• **WHAT TO DO**
Pictures must not appear in your answer. Write out exactly the lines from the one with "Screen dimensions: 721x435" through the last line of the entries below.

Entries taken from a collection:

┌──

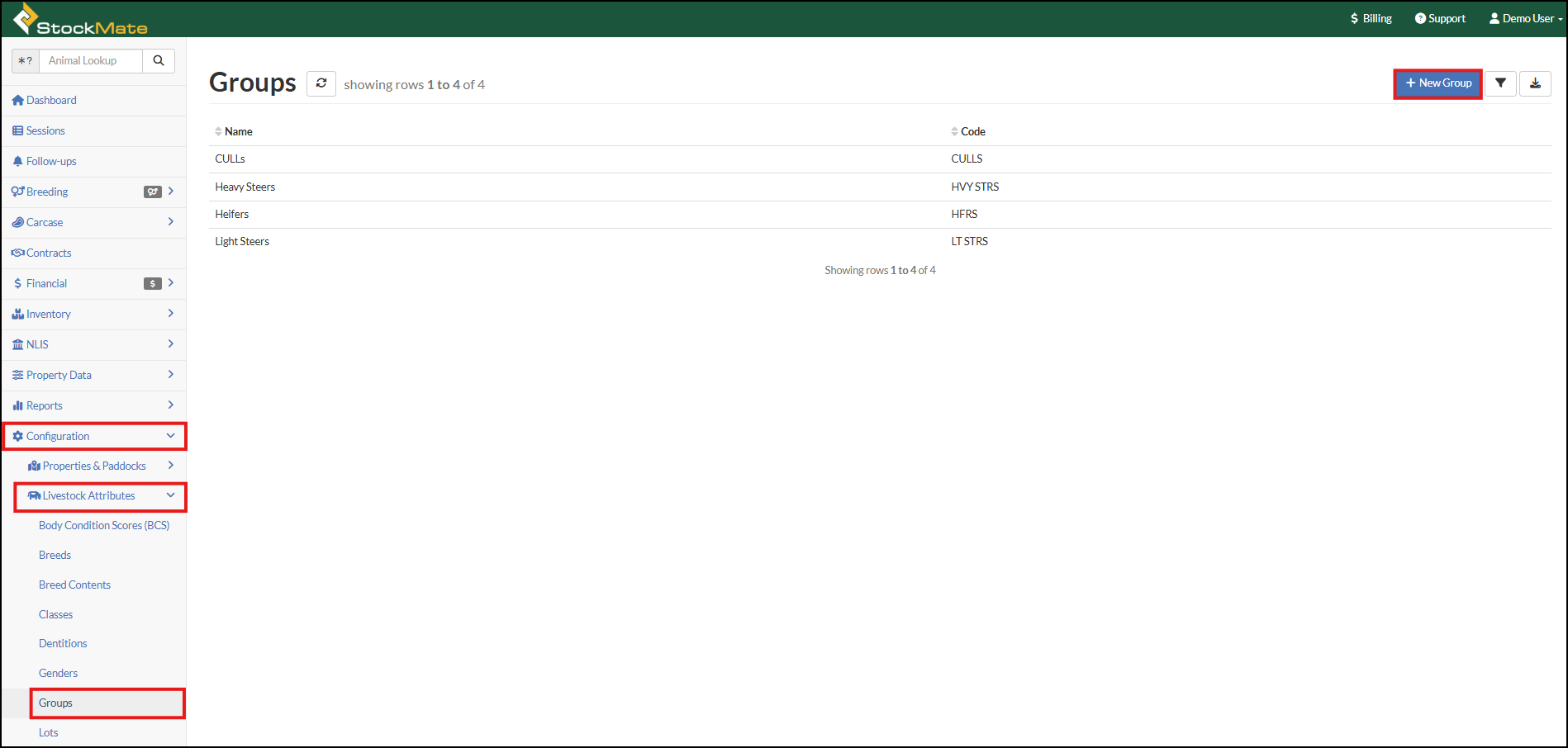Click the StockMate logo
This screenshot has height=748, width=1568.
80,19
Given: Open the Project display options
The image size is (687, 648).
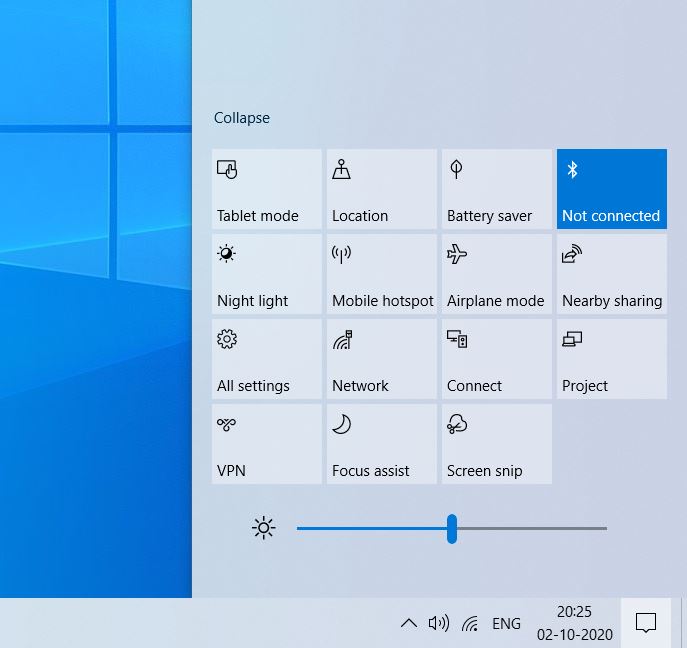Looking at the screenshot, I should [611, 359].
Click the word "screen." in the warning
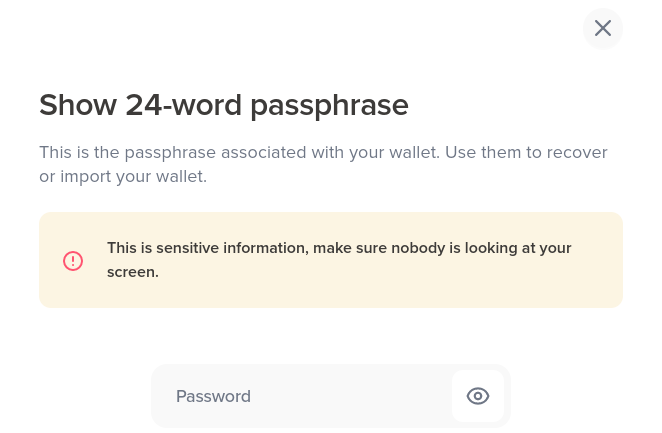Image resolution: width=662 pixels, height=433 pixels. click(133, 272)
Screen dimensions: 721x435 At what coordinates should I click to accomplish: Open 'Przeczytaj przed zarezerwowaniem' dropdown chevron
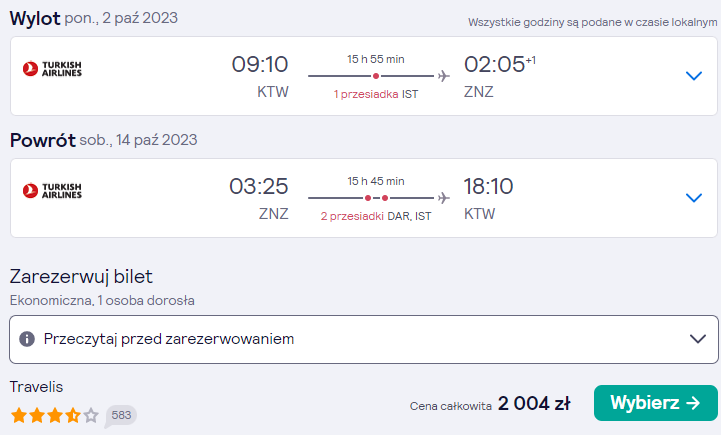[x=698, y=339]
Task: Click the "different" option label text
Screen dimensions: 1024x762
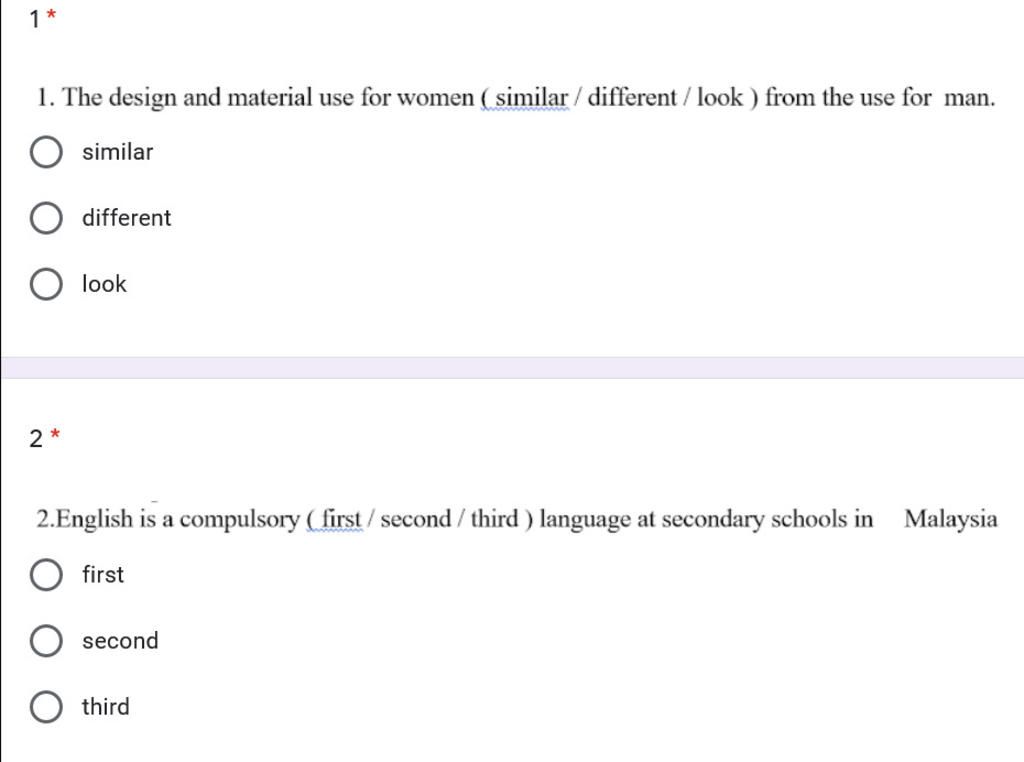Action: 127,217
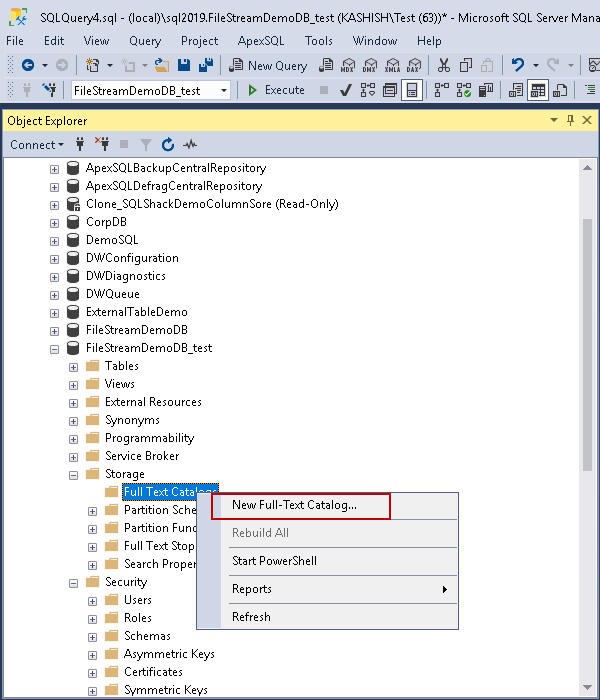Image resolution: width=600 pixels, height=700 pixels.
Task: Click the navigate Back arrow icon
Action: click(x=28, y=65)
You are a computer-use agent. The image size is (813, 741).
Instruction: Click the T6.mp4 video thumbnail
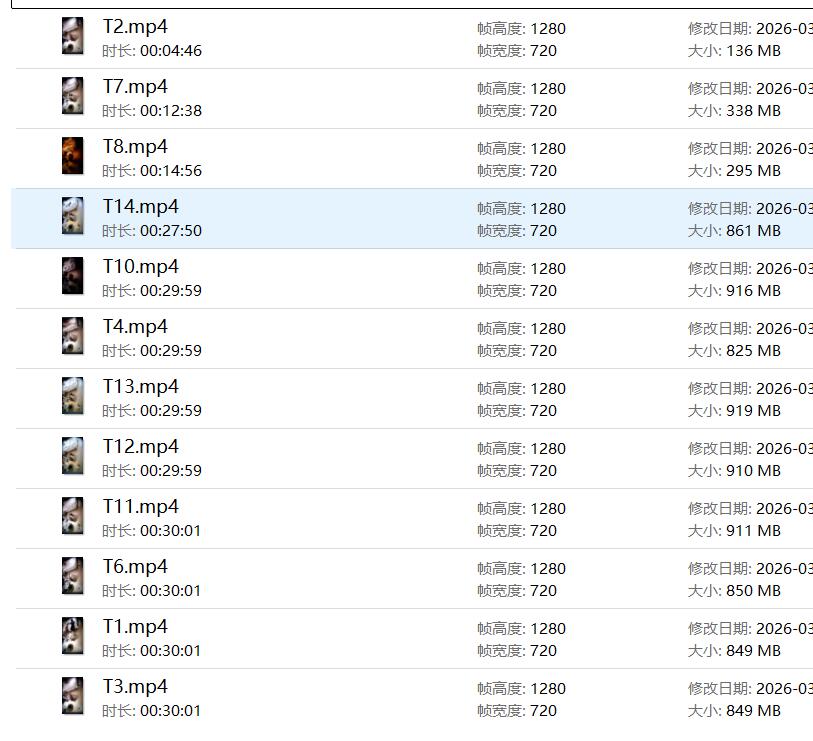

└──

• **ANSWER BOX**
Screen dimensions: 721x435 At what coordinates should I click to accomplish: Open 'Przeczytaj przed zarezerwowaniem' dropdown chevron
[x=698, y=339]
Task: Click the "different" option label text
Screen dimensions: 1024x762
Action: 127,217
Image resolution: width=600 pixels, height=700 pixels.
Task: Click the navigate Back arrow icon
Action: click(x=28, y=65)
You are a computer-use agent. The image size is (813, 741).
Instruction: Click the T6.mp4 video thumbnail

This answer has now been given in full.